Problem 1 →
Copy both entries that come after the forum thread word for word, leaving out the pictures.

Passage provided →
# Social networking article



## rjmoses (Apr 4, 2010)

For those "good buddies" who remember the CB craze of the 70's, what's your guess how long Facebook, Twitter, etc., will be around? Do you agree with this Chicago Tribune editorial?

http://www.chicagotribune.com/news/opinion/ct-perspec-0102-twitter-20130102,0,4145965.story

I've already placed my bet.

Ralph


----------



## somedevildawg (Jun 20, 2011)

I placed mine a long time ago as well.....no Facebook, no myspace, no tweet, no social media with the exception of a few forums. I think article was spot on....


----------



## Mike120 (May 4, 2009)

somedevildawg said:


> I placed mine a long time ago as well.....no Facebook, no myspace, no tweet, no social media with the exception of a few forums. I think article was spot on....


I'm the same way. Part of my life is spent consulting and the rest of it is growing grass to feed the horsey business and "never the two shall meet".....except at my bank. My wife is addicted to facebook and, except for the games, all I hear about are the fights that take place online between my dysfunctional relatives. I never have figured out what Twitter is good for....


----------



## Teslan (Aug 20, 2011)

I haven't figured out what twitter is really for either. I'm sort of tired of facebook and the seemingly to many liberal friends I seem to have with their activist views on things of which they know nothing about. Then there are my friends that like to post pictures of themselves every few minutes for some unknown reason (this is a mostly female friend issue)

Records for the exercise →
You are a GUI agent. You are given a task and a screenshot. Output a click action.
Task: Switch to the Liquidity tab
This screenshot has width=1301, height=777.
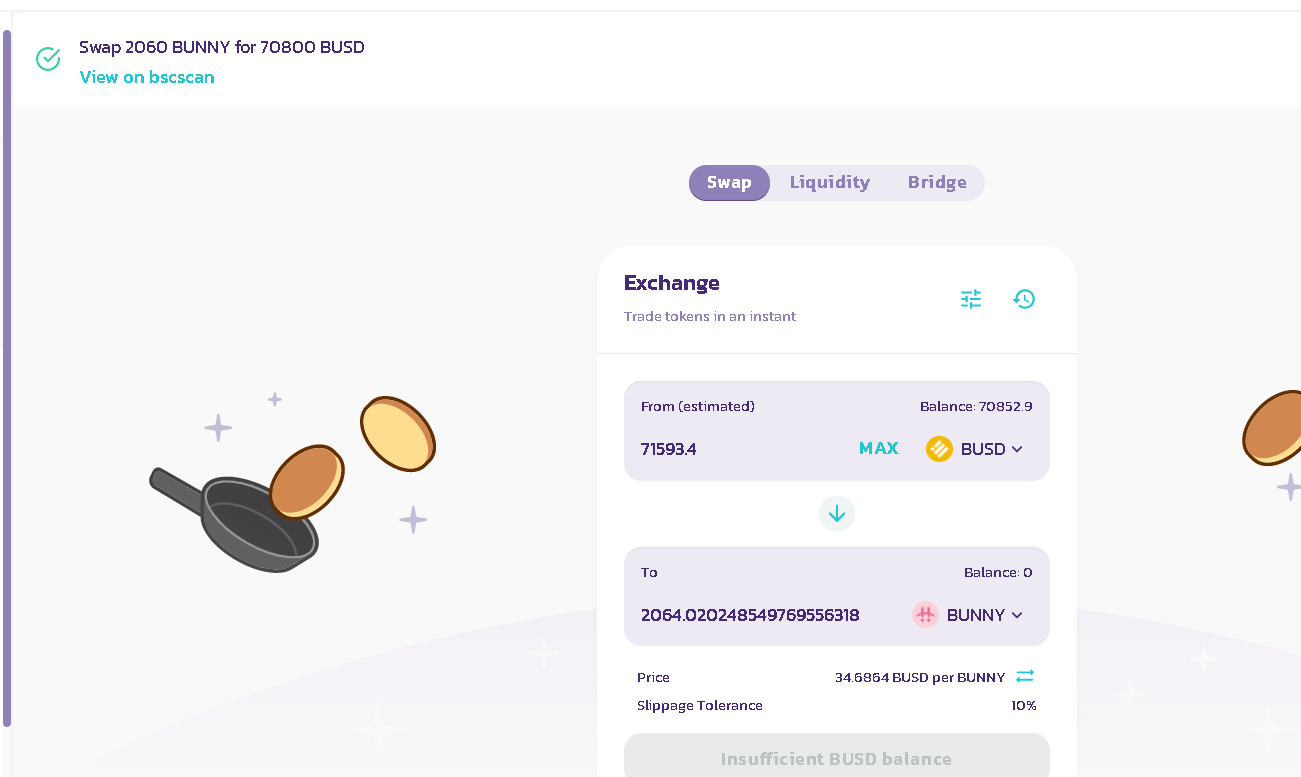click(830, 182)
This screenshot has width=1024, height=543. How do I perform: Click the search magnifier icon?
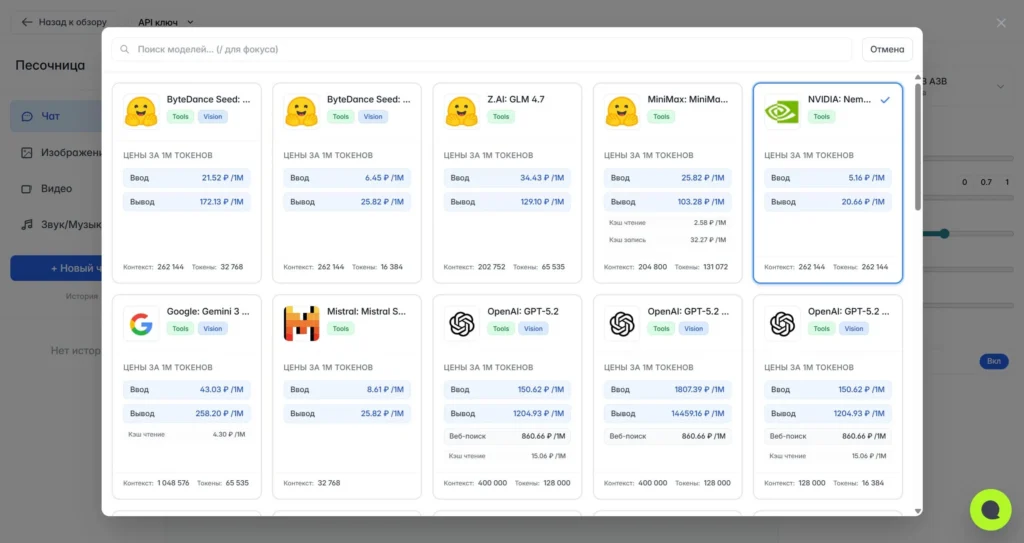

Problem 2 →
Answer from the forum thread, one line each:
(a) Which newspaper published the editorial that rjmoses links to?
(b) What does Mike120 say his wife is addicted to?
(c) According to Teslan, what do some friends post every few minutes?

Solution 1 →
You are a GUI agent. You are given a task and a screenshot. Output a click action.
Task: Switch to the Liquidity tab
This screenshot has width=1301, height=777.
click(830, 182)
This screenshot has width=1024, height=543. How do I perform: Click the search magnifier icon?

Solution 2 →
(a) The Chicago Tribune
(b) Facebook
(c) Pictures of themselves